··· DATA FOR ANALYSIS

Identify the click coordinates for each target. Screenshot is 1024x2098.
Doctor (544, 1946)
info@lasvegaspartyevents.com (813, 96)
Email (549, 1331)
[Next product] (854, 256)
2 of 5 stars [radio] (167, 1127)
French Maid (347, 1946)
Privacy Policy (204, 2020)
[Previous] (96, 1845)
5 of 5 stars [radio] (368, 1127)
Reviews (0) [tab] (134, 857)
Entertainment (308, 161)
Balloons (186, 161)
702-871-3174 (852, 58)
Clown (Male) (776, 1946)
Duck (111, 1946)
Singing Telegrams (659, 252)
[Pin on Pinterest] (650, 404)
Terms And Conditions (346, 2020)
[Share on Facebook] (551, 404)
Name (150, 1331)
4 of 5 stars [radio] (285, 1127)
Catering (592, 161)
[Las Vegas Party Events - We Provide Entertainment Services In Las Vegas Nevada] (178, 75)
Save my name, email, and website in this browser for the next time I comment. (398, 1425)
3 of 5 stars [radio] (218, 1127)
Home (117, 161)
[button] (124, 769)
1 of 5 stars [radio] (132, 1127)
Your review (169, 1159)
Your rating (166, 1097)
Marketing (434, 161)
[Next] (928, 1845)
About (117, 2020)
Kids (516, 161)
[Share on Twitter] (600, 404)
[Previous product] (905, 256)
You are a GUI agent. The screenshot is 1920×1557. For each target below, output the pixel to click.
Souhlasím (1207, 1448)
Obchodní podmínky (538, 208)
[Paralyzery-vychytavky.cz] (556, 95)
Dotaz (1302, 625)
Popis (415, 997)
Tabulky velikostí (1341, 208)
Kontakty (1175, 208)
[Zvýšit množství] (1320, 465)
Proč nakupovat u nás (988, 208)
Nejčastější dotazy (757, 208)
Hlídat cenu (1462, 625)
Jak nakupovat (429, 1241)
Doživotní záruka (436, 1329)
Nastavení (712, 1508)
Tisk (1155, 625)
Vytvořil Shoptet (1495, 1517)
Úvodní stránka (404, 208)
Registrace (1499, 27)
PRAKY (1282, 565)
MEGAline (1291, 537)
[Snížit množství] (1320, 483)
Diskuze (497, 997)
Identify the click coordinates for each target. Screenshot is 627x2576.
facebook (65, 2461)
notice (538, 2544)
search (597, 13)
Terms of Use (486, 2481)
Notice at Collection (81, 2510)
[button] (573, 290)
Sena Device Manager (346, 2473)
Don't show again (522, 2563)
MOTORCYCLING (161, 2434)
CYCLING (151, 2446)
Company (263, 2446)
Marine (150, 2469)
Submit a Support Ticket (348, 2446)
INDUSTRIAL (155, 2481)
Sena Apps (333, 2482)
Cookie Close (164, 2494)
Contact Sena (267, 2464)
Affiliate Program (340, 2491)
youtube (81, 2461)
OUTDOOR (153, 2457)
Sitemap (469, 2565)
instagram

······

*TASK STATEMENT*
Give all the lines above again, exactly.

*RESPONSE FOR THIS EXERCISE*
Identify the click coordinates for each target. Screenshot is 1024x2098.
Doctor (544, 1946)
info@lasvegaspartyevents.com (813, 96)
Email (549, 1331)
[Next product] (854, 256)
2 of 5 stars [radio] (167, 1127)
French Maid (347, 1946)
Privacy Policy (204, 2020)
[Previous] (96, 1845)
5 of 5 stars [radio] (368, 1127)
Reviews (0) [tab] (134, 857)
Entertainment (308, 161)
Balloons (186, 161)
702-871-3174 (852, 58)
Clown (Male) (776, 1946)
Duck (111, 1946)
Singing Telegrams (659, 252)
[Pin on Pinterest] (650, 404)
Terms And Conditions (346, 2020)
[Share on Facebook] (551, 404)
Name (150, 1331)
4 of 5 stars [radio] (285, 1127)
Catering (592, 161)
[Las Vegas Party Events - We Provide Entertainment Services In Las Vegas Nevada] (178, 75)
Save my name, email, and website in this browser for the next time I comment. (398, 1425)
3 of 5 stars [radio] (218, 1127)
Home (117, 161)
[button] (124, 769)
1 of 5 stars [radio] (132, 1127)
Your review (169, 1159)
Your rating (166, 1097)
Marketing (434, 161)
[Next] (928, 1845)
About (117, 2020)
Kids (516, 161)
[Share on Twitter] (600, 404)
[Previous product] (905, 256)
You are a GUI agent. The screenshot is 1920×1557. For each target below, output the pixel to click.
Souhlasím (1207, 1448)
Obchodní podmínky (538, 208)
[Paralyzery-vychytavky.cz] (556, 95)
Dotaz (1302, 625)
Popis (415, 997)
Tabulky velikostí (1341, 208)
Kontakty (1175, 208)
[Zvýšit množství] (1320, 465)
Proč nakupovat u nás (988, 208)
Nejčastější dotazy (757, 208)
Hlídat cenu (1462, 625)
Jak nakupovat (429, 1241)
Doživotní záruka (436, 1329)
Nastavení (712, 1508)
Tisk (1155, 625)
Vytvořil Shoptet (1495, 1517)
Úvodní stránka (404, 208)
Registrace (1499, 27)
PRAKY (1282, 565)
MEGAline (1291, 537)
[Snížit množství] (1320, 483)
Diskuze (497, 997)
Identify the click coordinates for each target. Screenshot is 627x2576.
facebook (65, 2461)
notice (538, 2544)
search (597, 13)
Terms of Use (486, 2481)
Notice at Collection (81, 2510)
[button] (573, 290)
Sena Device Manager (346, 2473)
Don't show again (522, 2563)
MOTORCYCLING (161, 2434)
CYCLING (151, 2446)
Company (263, 2446)
Marine (150, 2469)
Submit a Support Ticket (348, 2446)
INDUSTRIAL (155, 2481)
Sena Apps (333, 2482)
Cookie Close (164, 2494)
Contact Sena (267, 2464)
Affiliate Program (340, 2491)
youtube (81, 2461)
OUTDOOR (153, 2457)
Sitemap (469, 2565)
instagram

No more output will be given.